Noord-Brabant
Inleiding
De gebeurtenissen in het centrum van de provincie Noord-Brabant worden in dit hoofdstuk besproken. Daarbij blijft echter van belang dat het om belangrijke gebeurtenissen gaan die in direct of belangrijk verband staan met de hoofdoperatie van het Duitse 26e Legerkorps. De gebeurtenissen in het Westen van Brabant zijn al onderdeel van de hoofdfocus van de website.
In dit hoofdstuk aandacht voor de Nederlandse defensieve stuiptrekkingen in het Noord-Brabant, alsmede de gevechten in de provincie door de inmiddels in aanzienlijke aantallen gearriveerde Franse troepen, voor zover deze niet onder de bespreking van Willemstad of 6.GB vallen.

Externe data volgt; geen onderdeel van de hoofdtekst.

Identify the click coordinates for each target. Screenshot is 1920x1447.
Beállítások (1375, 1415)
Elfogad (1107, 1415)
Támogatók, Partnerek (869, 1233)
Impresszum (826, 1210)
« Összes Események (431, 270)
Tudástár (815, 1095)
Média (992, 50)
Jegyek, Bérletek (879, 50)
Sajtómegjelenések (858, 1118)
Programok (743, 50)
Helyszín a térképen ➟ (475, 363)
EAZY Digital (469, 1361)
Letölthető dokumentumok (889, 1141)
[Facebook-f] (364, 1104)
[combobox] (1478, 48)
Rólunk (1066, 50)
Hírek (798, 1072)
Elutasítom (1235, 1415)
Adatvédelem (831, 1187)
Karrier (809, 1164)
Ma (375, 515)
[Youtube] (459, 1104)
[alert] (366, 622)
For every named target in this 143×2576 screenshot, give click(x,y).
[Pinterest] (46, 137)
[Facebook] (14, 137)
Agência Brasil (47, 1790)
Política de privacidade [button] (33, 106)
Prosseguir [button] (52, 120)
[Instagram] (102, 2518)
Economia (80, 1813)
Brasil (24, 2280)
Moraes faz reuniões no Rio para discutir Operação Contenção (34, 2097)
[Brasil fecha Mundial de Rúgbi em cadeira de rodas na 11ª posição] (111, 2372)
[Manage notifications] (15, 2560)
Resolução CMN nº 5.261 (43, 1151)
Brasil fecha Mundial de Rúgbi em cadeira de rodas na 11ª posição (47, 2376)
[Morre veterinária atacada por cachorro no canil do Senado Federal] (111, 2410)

Op 12 mei is de Nederlandse georganiseerde defensie in de provincie niet langer bestaand. In de vroegste uren zal deze status van chaos bekrachtigd worden door de roekeloze rit van de gevechtsstaf van de Peeldivisie, die met zijn commandant prominent in hun midden recht in de armen van de voorste Duitse formaties rijdt en geheel gevangen wordt genomen. Vanaf dat moment is iedere vorm van organisatie definitief weg uit de Nederlandse gelederen. De Fransen treffen nog slechts ongeregelde Hollandse verbanden aan. Ze verkeren doorgaans in erbarmelijke toestand en verplaatsen zonder officieren, die zich in luxe auto's laten verplaatsen, gescheiden van hun verbanden.Slechts een enkele Hollandse officier kwijt zich wel van zijn taak, de rest verkeert in even desperate staat als het gros der troepen. De Fransen nemen daarom op 12 mei definitief het heft in handen in de provincie, met alle recht van de wereld.
Op 12 mei komt het in het noorden tot een aansluiting van de Duitse voorhoede met de luchtlandingstroepen bij Moerdijk, in de opvolgende avond en nacht gevolgd door de voorste delen van de hoofdmacht van de 9e Panzerdivision. Deze gebeurtenis markeert het failliet van het defensieplan 'Vesting Holland' van generaal Winkelman.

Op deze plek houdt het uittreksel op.